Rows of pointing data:
☆ ☆ ☆ ☆ ☆ ☆ ☆
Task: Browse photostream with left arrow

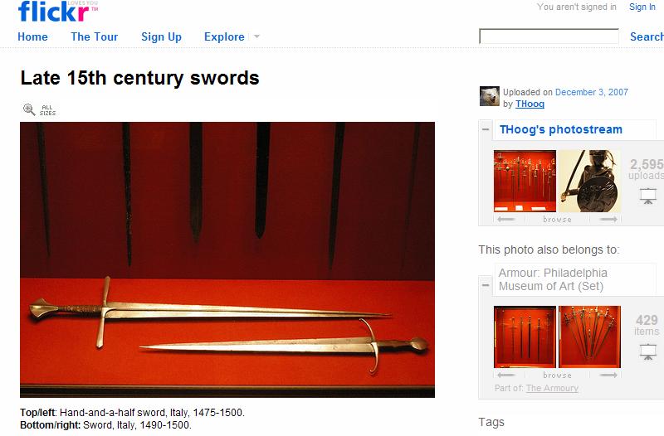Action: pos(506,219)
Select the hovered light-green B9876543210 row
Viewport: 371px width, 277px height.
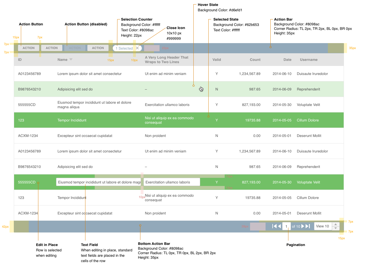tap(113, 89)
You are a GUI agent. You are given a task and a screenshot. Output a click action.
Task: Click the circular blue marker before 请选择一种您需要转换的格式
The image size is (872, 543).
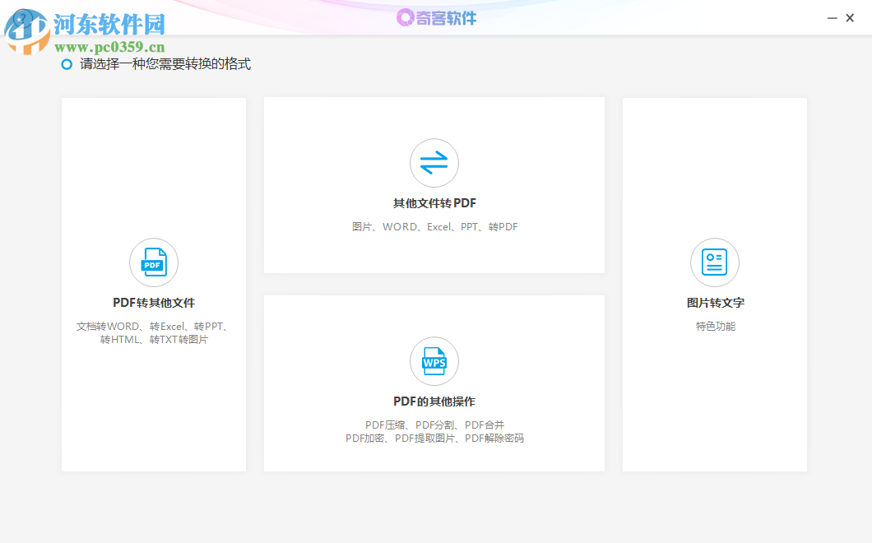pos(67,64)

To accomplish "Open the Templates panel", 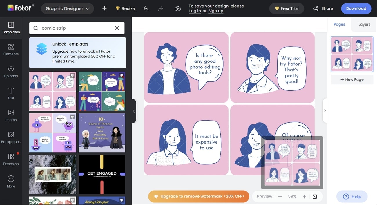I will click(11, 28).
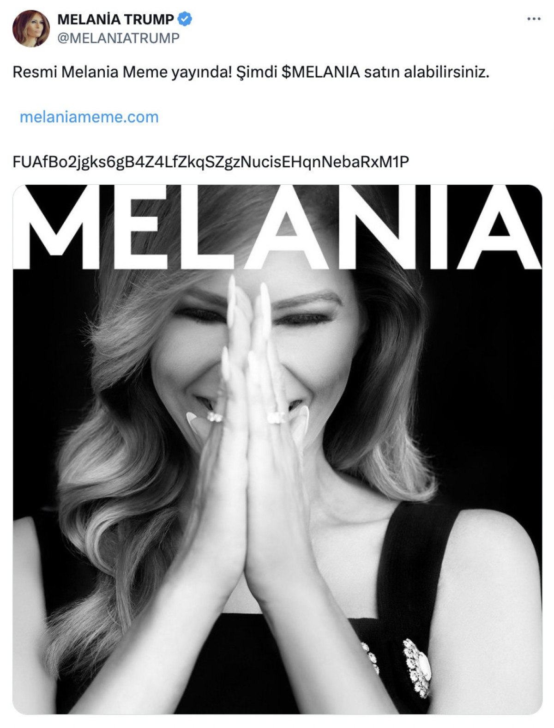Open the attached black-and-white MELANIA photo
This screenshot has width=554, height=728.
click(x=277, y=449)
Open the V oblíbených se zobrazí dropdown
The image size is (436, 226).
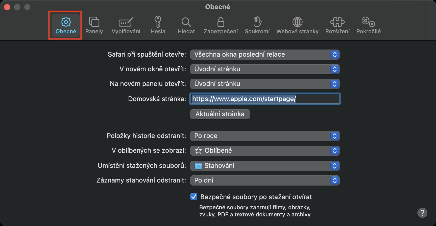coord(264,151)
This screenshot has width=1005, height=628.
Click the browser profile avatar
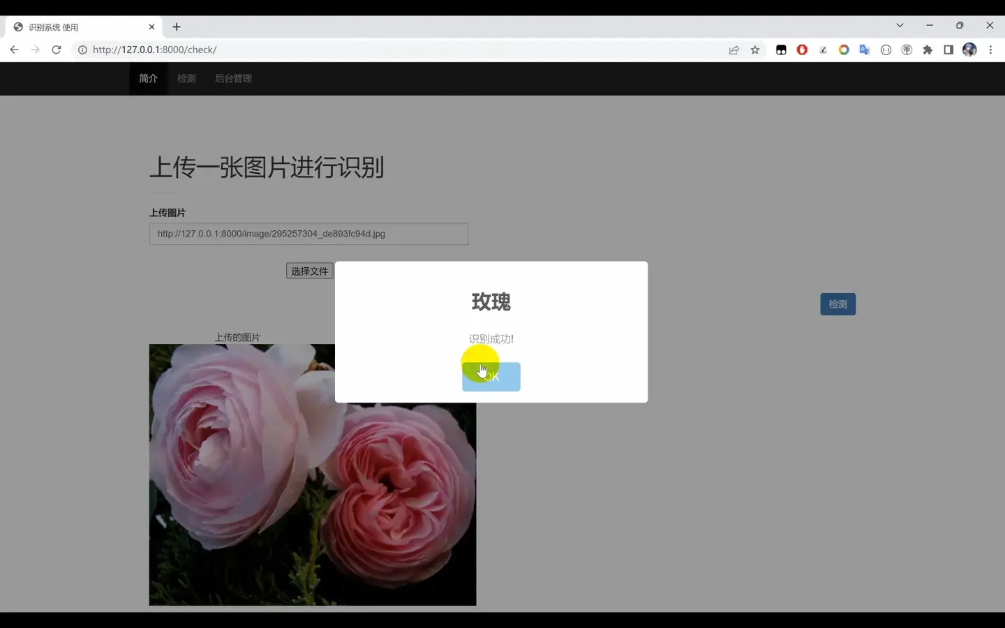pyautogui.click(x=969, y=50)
☆ ☆ ☆ ☆ ☆ ☆ ☆
Format the stretch from the line containing "Open the V oblíbených se zobrazí dropdown" through the end of the material as a Markdown table with the columns No. and Line, numbering each row and skipping blank lines. Leave the pictures out.

» Exercise response
| No. | Line |
|---|---|
| 1 | Open the V oblíbených se zobrazí dropdown |
| 2 | The image size is (436, 226). |
| 3 | coord(264,151) |
| 4 | This screenshot has width=1005, height=628. |
| 5 | Click the browser profile avatar |
| 6 | pyautogui.click(x=969, y=50) |